A US military reconnaissance plane came under electronic attack from North Korea and had to make an emergency landing during a major military exercise in March, an aide to a South Korean lawmaker said yesterday.
The aide said the plane suffered disturbance to its global positioning system (GPS) by jamming signals from the North’s southwestern cities of Haeju and Kaesong as it was taking part in the annual US-South Korea drill, Key Resolve.
The incident was disclosed in a report that the South Korean Ministry of Defense submitted on Thursday to opposition South Korean Legislator Ahn Kyu-baek of parliament’s defense committee, the aide to Ahn said.
Spokesmen for the defense ministry and US Forces Korea declined to comment.
Jamming signals, sent at intervals of five to 10 minutes in the afternoon on March 4, forced the plane to make an emergency landing 45 minutes after it was airborne, the aide quoted the report as saying.
They also affected South Korean naval patrol boats and speedboats as well as several civilian flights near Seoul’s Gimpo area, the report said.
Seoul mobile users also complained of bad connections and the military reported GPS navigational devices malfunctioning as the South and the US were staging the drill, which was harshly criticized by the North.

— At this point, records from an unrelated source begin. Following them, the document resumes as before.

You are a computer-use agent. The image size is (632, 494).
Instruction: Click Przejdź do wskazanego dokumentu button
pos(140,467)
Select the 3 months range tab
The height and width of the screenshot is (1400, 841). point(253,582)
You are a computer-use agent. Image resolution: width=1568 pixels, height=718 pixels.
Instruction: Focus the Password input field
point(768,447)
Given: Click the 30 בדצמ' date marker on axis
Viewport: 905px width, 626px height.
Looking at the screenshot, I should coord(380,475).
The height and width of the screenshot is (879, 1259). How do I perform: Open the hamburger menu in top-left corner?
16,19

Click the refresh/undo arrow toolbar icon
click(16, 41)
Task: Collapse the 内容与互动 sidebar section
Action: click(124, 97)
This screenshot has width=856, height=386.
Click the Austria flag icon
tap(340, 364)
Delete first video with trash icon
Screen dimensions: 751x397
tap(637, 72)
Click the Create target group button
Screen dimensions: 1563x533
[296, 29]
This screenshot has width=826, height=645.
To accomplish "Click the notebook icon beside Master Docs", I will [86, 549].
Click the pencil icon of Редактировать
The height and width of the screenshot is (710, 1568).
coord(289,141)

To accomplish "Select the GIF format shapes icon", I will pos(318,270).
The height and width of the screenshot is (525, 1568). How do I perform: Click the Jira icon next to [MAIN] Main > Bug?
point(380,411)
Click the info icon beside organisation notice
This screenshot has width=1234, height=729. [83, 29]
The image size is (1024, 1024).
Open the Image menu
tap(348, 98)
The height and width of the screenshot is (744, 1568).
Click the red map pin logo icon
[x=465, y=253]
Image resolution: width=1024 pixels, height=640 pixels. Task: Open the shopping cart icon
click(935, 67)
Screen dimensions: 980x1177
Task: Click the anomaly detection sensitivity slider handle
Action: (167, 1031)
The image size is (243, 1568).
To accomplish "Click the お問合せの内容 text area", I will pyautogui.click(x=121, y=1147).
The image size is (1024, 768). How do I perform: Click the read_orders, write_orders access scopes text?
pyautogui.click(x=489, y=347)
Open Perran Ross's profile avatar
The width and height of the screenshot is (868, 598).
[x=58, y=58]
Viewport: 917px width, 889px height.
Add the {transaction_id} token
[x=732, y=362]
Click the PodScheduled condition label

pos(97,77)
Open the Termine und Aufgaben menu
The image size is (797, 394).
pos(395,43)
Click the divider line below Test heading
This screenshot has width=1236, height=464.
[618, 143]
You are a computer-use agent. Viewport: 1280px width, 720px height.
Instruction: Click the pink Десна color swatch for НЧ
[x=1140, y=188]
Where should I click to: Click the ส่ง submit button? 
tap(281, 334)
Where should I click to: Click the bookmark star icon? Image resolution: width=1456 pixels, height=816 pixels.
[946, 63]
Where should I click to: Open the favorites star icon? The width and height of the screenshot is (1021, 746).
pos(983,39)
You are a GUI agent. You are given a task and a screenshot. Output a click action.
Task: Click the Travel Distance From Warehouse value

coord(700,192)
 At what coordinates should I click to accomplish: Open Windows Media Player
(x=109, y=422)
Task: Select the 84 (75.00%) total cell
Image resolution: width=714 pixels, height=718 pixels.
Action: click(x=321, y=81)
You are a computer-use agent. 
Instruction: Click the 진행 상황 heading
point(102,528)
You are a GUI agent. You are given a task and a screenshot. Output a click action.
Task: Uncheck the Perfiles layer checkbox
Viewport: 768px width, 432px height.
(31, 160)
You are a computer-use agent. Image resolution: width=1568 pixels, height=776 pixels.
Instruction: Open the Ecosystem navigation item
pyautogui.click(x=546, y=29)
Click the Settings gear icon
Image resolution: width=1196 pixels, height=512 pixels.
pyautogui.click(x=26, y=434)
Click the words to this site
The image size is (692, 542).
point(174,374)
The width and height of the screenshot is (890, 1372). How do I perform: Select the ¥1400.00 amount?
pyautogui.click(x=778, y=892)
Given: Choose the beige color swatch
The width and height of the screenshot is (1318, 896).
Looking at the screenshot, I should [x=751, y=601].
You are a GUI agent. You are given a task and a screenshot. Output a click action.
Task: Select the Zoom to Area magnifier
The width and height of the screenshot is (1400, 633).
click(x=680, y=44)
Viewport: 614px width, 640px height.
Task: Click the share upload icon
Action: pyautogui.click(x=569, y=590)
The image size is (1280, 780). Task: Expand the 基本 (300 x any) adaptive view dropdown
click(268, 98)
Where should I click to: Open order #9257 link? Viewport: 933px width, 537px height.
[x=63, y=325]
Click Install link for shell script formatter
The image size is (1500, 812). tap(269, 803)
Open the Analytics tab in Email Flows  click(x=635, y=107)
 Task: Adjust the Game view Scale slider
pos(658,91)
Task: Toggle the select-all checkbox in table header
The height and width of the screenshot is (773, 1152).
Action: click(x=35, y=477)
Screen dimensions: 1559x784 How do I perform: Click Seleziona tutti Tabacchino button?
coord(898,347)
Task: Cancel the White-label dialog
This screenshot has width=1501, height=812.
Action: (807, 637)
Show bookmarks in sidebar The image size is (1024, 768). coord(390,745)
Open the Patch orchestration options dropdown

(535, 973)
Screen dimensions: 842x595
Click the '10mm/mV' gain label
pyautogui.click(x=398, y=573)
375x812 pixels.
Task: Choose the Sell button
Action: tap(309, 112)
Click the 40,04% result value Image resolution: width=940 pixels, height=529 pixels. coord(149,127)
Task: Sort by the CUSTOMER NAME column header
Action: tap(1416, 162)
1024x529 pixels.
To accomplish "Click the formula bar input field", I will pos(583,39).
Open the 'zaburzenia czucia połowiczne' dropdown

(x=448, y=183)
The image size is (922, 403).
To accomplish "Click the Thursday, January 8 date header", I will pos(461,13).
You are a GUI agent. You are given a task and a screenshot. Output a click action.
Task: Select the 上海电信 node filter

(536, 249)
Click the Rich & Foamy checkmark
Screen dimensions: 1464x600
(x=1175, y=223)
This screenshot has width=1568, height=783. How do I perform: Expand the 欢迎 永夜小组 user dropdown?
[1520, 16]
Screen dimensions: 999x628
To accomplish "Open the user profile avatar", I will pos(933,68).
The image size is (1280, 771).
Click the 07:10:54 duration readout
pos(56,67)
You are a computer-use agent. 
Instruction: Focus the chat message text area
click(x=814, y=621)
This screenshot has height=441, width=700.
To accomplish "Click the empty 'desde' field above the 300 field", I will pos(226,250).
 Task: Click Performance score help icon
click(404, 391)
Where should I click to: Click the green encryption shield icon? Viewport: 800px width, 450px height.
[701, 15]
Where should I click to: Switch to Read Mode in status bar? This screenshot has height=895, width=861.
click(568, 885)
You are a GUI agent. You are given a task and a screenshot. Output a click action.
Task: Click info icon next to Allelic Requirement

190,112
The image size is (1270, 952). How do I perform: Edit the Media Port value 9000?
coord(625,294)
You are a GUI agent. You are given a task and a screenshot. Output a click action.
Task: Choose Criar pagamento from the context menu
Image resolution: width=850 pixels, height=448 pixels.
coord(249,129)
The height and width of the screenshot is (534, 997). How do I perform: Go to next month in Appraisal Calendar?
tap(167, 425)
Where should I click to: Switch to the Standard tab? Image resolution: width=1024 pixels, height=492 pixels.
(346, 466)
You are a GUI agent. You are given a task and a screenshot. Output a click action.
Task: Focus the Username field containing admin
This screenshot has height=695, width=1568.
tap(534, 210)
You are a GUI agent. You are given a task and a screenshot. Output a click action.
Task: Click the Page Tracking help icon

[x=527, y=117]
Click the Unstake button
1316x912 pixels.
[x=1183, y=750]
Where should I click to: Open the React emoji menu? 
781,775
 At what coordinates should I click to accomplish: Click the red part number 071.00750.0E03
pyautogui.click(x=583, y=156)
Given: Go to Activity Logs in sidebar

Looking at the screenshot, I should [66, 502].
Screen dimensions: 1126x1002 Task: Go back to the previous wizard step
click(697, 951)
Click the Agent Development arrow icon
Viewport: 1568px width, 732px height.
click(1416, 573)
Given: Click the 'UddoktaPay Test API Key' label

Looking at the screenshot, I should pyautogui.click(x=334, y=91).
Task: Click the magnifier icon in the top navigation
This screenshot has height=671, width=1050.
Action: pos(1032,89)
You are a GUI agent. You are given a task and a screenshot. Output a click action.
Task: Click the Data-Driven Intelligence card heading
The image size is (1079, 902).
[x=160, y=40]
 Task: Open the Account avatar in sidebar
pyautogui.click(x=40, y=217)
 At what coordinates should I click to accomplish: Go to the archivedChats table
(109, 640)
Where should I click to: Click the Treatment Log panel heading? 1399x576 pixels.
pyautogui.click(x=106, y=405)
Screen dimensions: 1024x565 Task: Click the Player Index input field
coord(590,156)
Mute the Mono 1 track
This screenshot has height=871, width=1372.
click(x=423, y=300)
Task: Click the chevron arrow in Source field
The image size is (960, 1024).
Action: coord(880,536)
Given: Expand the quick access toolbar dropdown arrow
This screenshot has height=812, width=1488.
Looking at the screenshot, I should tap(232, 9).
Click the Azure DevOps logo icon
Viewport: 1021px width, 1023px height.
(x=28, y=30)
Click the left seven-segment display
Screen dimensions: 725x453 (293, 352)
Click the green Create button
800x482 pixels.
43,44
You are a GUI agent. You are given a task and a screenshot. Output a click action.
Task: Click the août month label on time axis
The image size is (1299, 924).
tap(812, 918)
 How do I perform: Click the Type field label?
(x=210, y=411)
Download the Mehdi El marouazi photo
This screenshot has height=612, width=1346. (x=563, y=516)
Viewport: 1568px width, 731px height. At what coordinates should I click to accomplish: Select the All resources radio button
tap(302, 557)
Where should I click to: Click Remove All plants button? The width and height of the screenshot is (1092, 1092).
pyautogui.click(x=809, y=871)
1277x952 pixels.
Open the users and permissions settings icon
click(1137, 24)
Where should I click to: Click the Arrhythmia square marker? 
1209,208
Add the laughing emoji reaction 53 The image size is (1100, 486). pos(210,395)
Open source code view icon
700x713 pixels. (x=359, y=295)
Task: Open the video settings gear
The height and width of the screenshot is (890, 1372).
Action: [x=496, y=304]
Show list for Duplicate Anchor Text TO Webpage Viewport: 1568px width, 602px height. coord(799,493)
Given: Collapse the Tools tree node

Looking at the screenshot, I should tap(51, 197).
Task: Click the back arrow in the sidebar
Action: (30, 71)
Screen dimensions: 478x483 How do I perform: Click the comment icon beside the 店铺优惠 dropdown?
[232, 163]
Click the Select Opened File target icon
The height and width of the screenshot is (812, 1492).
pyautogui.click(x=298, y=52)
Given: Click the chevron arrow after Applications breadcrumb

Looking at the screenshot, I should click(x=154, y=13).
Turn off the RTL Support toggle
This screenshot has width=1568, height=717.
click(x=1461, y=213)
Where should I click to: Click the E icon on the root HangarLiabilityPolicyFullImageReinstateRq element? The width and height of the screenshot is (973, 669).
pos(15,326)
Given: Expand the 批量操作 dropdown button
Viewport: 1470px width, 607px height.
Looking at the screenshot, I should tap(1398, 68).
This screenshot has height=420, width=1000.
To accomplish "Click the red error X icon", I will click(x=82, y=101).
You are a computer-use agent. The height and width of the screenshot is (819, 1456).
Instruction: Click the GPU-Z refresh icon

The North has about 20 types of jamming devices, mostly imported from Russia, and it has been developing a new device with a range of more than 100km near the heavily fortified border, Yonhap news agency has said.
The North is also believed to have been responsible for the intermittent failure of GPS receivers on naval and civilian vessels along the west coast in August last year.
Then-South Korean minister of defense Kim Tae-young said that the devices could disrupt guided weapons and posed “a fresh security threat” to Seoul.
The UN’s International Telecommunication Union in April urged the North to stop disrupting signals in the South.